A small group of, mostly European, managers continues to outperform. Top scorers include:

  • Robeco (76%) – scored highest overall;
  • APG (75%) – strong performance across ESG themes;
  • AXA IM, Nordea, Aviva, SEB, Allianz – B ratings, with leadership in specific areas.

The world’s largest managers, including BlackRock, Vanguard, Fidelity, and State Street, who collectively manage over US$23 trillion, scored E or F. They are meeting only a few or none of the 20 standards. Their influence is immense, their stewardship underperformance a systemic issue.

Where Are the Gaps?

The report identifies five critical breakdowns in how stewardship is being exercised:

1. Voting Doesn’t Match Rhetoric

Despite bold ESG statements, voting support for environmental and social resolutions remains alarmingly low.
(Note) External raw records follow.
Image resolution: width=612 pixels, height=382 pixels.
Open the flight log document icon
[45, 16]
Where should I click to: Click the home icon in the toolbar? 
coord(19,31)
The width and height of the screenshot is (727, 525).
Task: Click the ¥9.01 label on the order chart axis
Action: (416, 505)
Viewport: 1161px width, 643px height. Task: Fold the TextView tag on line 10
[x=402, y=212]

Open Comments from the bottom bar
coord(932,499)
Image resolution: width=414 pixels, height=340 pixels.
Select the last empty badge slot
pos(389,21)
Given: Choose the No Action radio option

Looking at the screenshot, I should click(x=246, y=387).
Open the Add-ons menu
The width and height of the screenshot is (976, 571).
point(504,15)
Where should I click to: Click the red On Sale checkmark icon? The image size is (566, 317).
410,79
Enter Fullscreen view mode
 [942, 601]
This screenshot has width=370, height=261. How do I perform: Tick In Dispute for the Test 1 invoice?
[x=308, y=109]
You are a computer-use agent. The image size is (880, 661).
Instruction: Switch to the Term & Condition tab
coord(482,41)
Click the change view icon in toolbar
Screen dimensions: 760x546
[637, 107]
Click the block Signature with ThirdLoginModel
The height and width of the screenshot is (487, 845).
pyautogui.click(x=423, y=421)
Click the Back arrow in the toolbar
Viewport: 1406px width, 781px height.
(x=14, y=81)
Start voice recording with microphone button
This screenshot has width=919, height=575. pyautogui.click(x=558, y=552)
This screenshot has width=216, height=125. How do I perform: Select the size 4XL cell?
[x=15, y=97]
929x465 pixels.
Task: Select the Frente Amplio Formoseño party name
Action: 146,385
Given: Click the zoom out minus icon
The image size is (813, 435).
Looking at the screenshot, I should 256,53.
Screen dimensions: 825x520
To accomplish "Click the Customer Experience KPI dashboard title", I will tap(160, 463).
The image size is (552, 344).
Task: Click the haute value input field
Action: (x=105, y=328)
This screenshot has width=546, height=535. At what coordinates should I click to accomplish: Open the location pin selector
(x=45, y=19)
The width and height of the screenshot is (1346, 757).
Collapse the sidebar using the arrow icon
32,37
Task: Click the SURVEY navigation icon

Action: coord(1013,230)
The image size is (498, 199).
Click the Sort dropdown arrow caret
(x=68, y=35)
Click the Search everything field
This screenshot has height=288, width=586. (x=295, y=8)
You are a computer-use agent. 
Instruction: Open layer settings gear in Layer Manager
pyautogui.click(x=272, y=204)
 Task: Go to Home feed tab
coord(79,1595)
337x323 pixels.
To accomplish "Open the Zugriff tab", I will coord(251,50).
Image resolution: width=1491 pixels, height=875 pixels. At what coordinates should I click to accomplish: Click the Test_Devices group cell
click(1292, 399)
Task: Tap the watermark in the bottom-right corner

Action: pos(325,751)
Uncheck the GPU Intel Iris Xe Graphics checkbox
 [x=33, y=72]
In 2024, the median support rate dropped to just 1.4% among the largest US firms, down from 21% in 2021!

2. Human Rights: Still Marginal

Only 16 of 76 firms have adequate human rights due diligence aligned with the UN Guiding Principles. Engagement on social issues remains reactive and siloed.

3. Biodiversity: Widely Overlooked

Over half of all managers scored zero on biodiversity. Sector-specific policies for mining, fisheries or agriculture are almost entirely absent.

4. Escalation is Rarely Used

Less than 25% of managers had robust escalation strategies, and most don’t disclose how engagements affect voting or investment decisions.

5. Policies Apply Narrowly

A recurring issue is that sustainability policies are often limited to ESG-labelled funds, not applied across all assets under management.

What This Means for Asset Owners

The report makes one thing clear: the stewardship chain breaks down unless asset owners hold their managers accountable. It’s not enough to set ESG expectations, they must be monitored, measured, and enforced.

If you’re an asset owner, questions to ask include:

  • Where does my manager fall in this benchmark?
  • Are its ESG commitments applied across all portfolios, or just labelled funds?
  • Do they escalate engagements, or merely log them?
  • How often are they supporting bold shareholder resolutions?

Without transparent answers and demonstrable action, asset owners risk misalignment with their values, and their fiduciary duty.

Closing the Gap

As ShareAction notes, “Disclosures are improving, but action is still missing.”  A digital tool which makes real oversight possible, we built the Engagement Tracker, to catalyse both:

  • Tracking, benchmarking and reporting engagement activity by managers or in-house;
  • Integrating data, e.g. from Sustainalytics, surfacing controversies and vote outcomes;
  • Comparing internal activity vs external standards, e.g. ShareAction’s 20 benchmarks;
  • Flagging escalation triggers, documenting outcomes and driving proactive stewardship governance.

Join our webinar to hear directly from the report authors; get practical recommendations on embedding stewardship oversight; and learn how tech is enabling asset owners to lead, not follow:

Maanch and ShareAction Webinar
The Stewardship Gap: What’s Missing and How to Fix It
Weds, 23 July
13:00–14:00 BST
Online | Free registration

Register here: https://maanch.typeform.com/webinar?typeform-source=www.linkedin.com

2020-2023 gave us the language of sustainability. Now, 2025 demands proof of delivery. Asset owners have a right to demand better and a responsibility to do so. Where trillions are managed, the cost of inaction is profound. 

Let’s not reach the point of no return.